Reproduce exactly the lines below from the one containing "brasil (46, 717)" through the one containing "politica (73, 730)", including both, and nothing else.

Start of Data to use

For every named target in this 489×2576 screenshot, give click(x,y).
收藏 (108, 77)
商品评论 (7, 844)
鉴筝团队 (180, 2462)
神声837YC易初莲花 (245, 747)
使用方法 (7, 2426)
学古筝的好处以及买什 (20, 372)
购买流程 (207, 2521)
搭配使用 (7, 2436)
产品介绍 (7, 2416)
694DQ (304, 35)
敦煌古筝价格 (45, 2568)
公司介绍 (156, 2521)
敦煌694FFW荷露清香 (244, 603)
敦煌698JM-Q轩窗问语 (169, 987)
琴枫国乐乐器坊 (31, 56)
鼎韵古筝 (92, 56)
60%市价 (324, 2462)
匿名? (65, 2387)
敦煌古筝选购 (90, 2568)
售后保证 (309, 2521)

End of Data to use
Start of Data to use

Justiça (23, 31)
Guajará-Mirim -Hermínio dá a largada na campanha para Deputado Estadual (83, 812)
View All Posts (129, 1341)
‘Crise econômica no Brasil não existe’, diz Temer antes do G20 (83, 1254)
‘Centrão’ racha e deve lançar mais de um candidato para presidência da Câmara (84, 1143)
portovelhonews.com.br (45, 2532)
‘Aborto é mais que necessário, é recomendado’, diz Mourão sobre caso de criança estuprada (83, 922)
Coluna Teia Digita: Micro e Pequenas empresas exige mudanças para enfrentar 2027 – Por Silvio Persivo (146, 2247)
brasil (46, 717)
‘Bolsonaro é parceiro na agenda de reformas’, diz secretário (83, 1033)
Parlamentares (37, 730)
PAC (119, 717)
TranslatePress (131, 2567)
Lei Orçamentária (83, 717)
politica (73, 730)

End of Data to use

§ Result of the exercise:
brasil (46, 717)
‘Bolsonaro é parceiro na agenda de reformas’, diz secretário (83, 1033)
Parlamentares (37, 730)
PAC (119, 717)
TranslatePress (131, 2567)
Lei Orçamentária (83, 717)
politica (73, 730)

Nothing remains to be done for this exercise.